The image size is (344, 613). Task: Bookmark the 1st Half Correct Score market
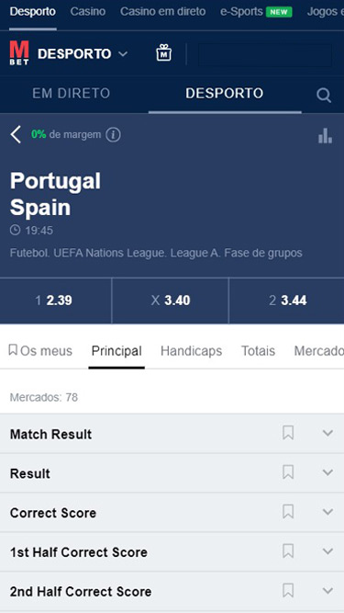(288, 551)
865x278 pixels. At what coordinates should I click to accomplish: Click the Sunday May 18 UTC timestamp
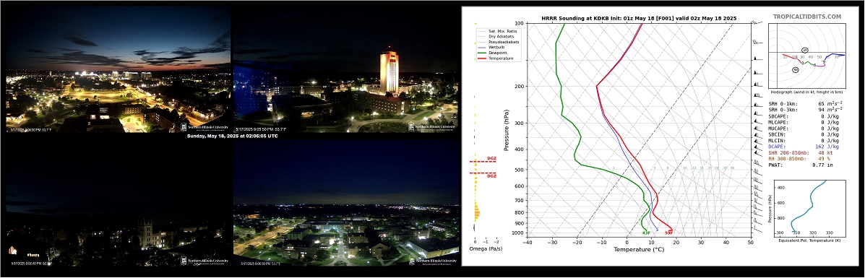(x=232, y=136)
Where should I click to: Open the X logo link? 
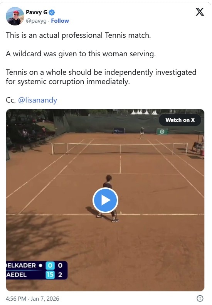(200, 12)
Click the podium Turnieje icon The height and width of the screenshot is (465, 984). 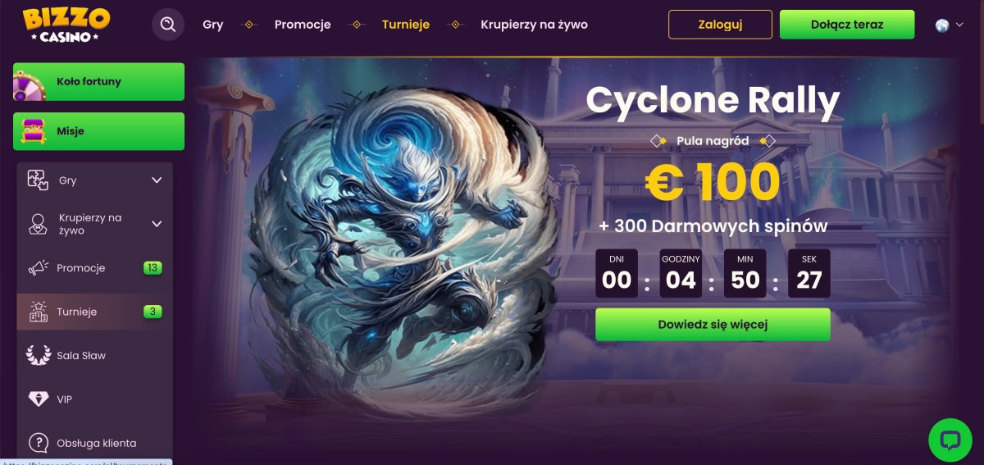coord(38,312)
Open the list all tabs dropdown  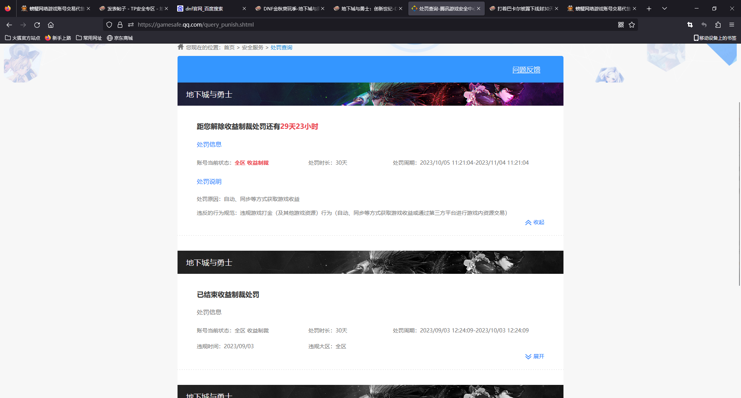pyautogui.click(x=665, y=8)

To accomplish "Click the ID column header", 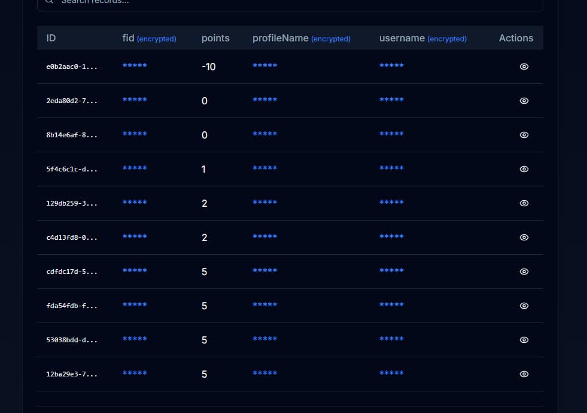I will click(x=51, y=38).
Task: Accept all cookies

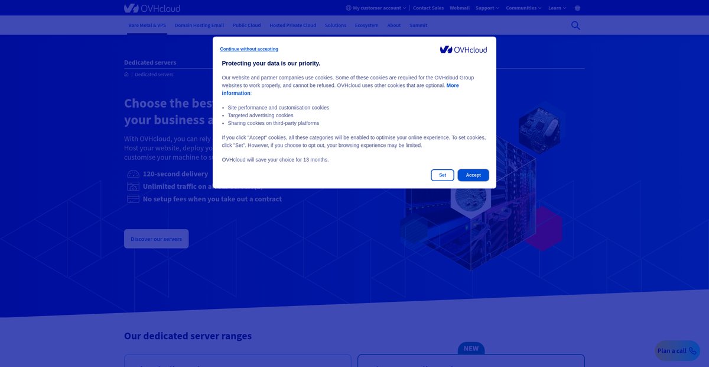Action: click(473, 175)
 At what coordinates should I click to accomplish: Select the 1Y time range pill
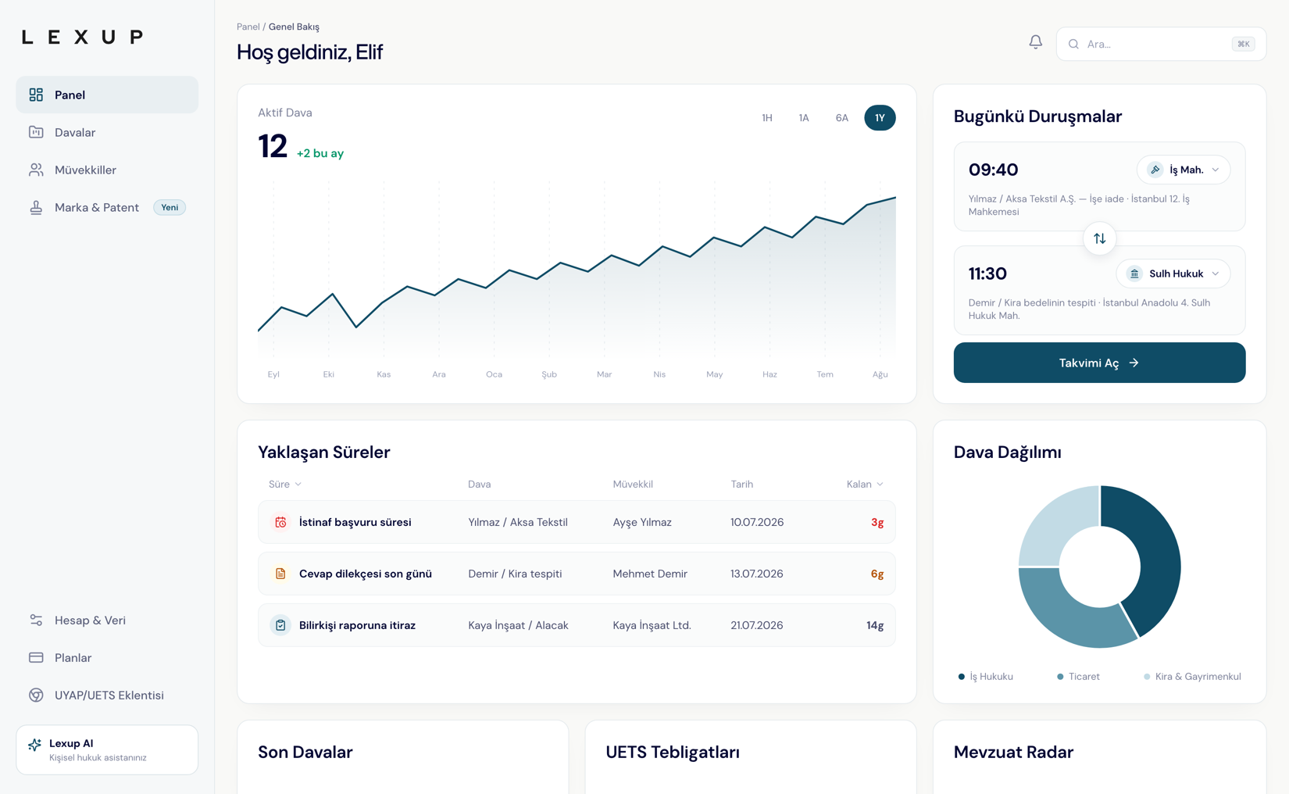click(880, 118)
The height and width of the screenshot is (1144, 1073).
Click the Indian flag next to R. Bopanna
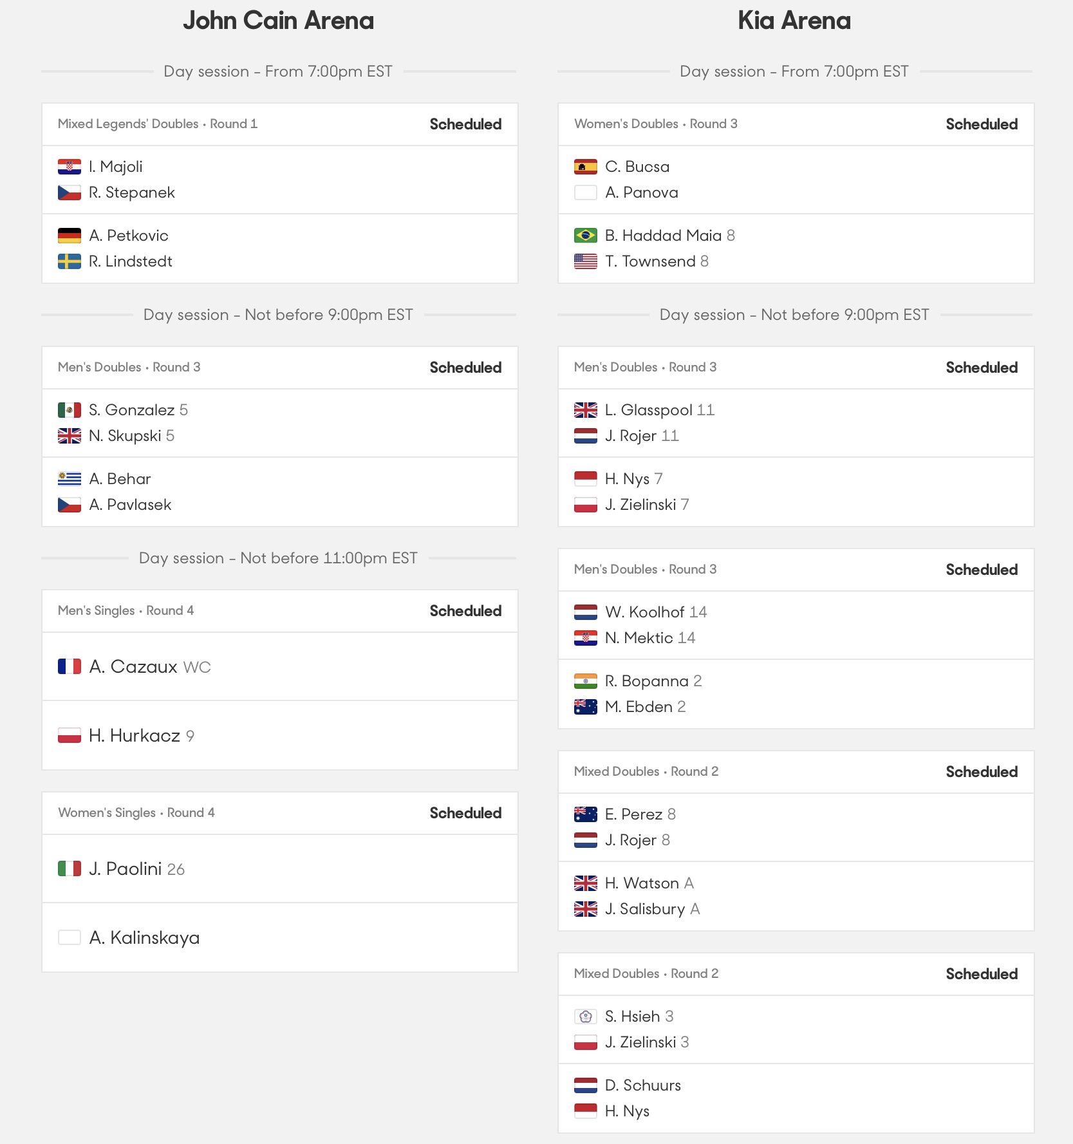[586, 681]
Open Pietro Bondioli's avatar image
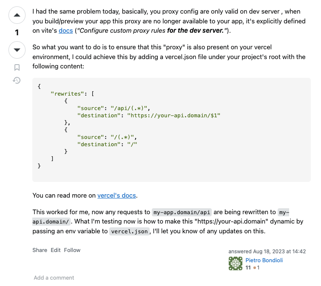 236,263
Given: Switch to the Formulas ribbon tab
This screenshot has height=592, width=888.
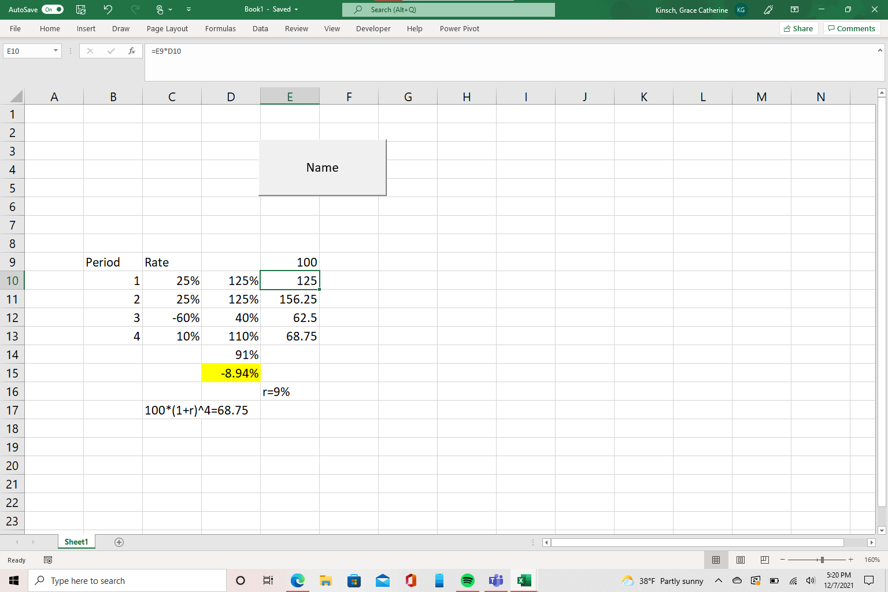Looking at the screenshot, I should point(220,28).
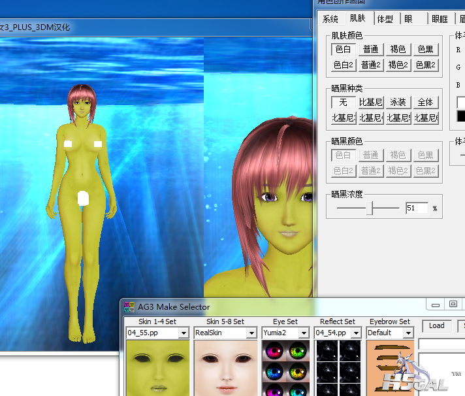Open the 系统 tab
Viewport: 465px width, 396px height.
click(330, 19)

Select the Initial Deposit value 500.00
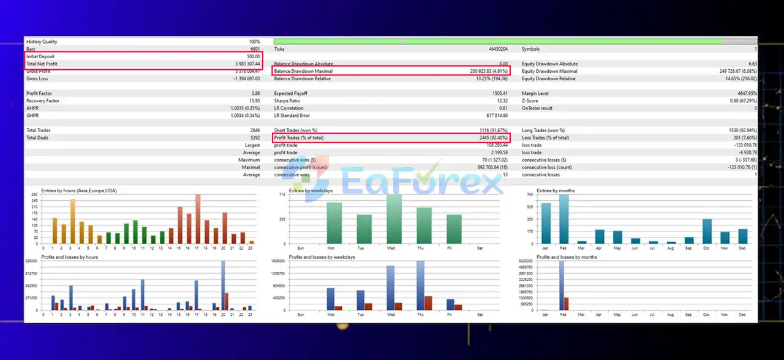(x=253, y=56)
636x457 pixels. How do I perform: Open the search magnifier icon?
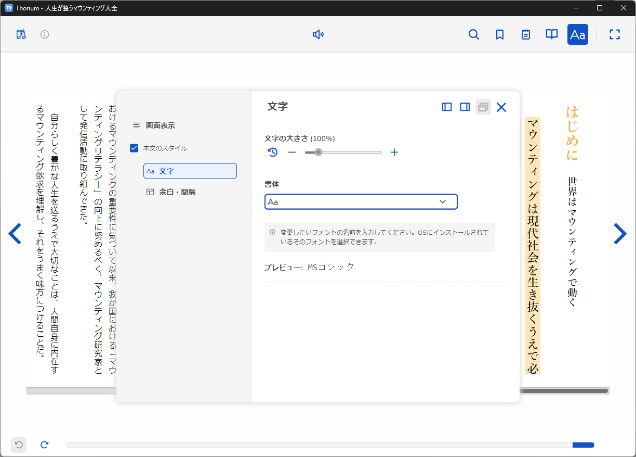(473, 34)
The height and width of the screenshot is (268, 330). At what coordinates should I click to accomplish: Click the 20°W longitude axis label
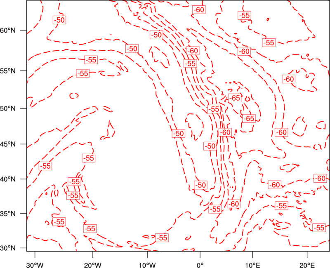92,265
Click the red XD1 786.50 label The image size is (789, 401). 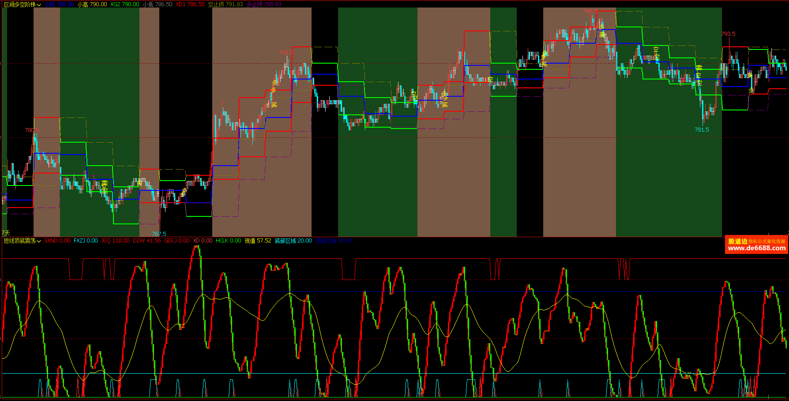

:::

Using the entries above, reproduce word for word only the lines from the one that contains "The height and width of the screenshot is (1144, 1073)." to the one that contains "Given: Switch to the Formulas ribbon tab", both ends included, and drop every picture.

SOLUTION TO THIS EXERCISE
The height and width of the screenshot is (1144, 1073).
Click the Indian flag next to R. Bopanna
[586, 681]
Open Pietro Bondioli's avatar image
 236,263
Given: Switch to the Formulas ribbon tab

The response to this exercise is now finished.